Yankees bash Dodgers into submission to snap skid

LOS ANGELES — The two best teams in baseball met at a packed Dodger Stadium on Friday evening for the first of three interleague games that some believe is a tantalizing preview of what the World Series could look like.

If that’s true, the Yankees sent a message by flexing their significant muscles against stud lefty Hyun-Jin Ryu on the way to a 10-2 beating that was witnessed by a sold out crowd of 53,775.

For Players’ Weekend the Yankees wore black uniforms and the Dodgers countered with white instead of sporting the two most iconic uniforms in sports. The garb made a big league game look like it was played by two in-shape softball teams wearing custom cleats.

“We came here to play the same baseball,’’ said Didi Gregorius when asked about the buzz surrounding the Yankees-Dodgers on a perfect Southern California evening inside a baseball cathedral.

Gregorius contributed a seventh inning grand slam that broke the game open against Ryu in the five-run fourth and added a solo blast in the ninth for the Yankees’ final run.
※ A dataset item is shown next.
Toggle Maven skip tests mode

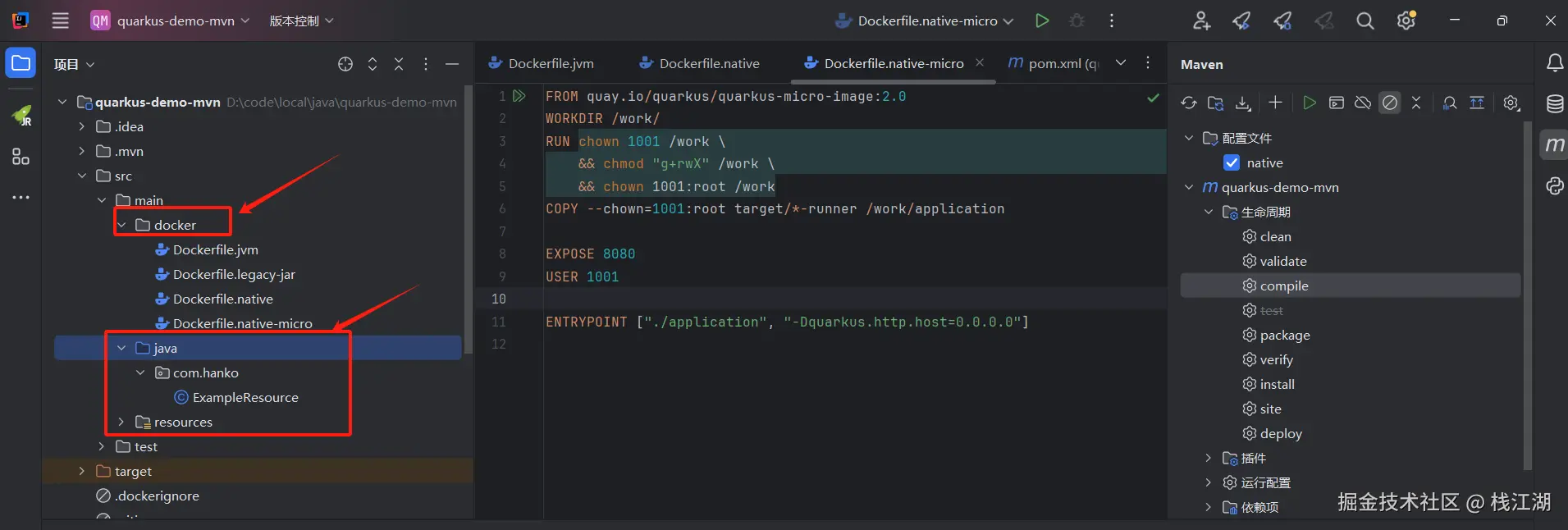1389,103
Aaron Judge and Gary Sanchez homered in the third off Ryu and Gleyber Torres hit his team-leading 32nd homer in the sixth after crushing two Thursday night in Oakland.

Ryu walked Sanchez intentionally to load the bases and set up a lefty-lefty matchup with Gregorius.

“Do not hit a ground ball into a double play,’’ Gregorius said of his thinking when he hit Ryu’s first pitch over the right-field wall.

Working without his first-inning problems (11.05 ERA and 28 hits; 11 homers in 22 games) and using the curveball more, James Paxton delivered a performance that likely put him in the lead to start Game 1 of the Yankees’ first playoff series.

“Using that pitch was huge for me,’’ said Paxton who won his fifth straight game and is 10-6. In 6²/₃ innings the lefty allowed two runs, five hits and fanned 11. “The curveball being good made my fastball better.’’

As for Sanchez, he became the fastest catcher and position player in history to reach 100 career homers and did it in 355 games.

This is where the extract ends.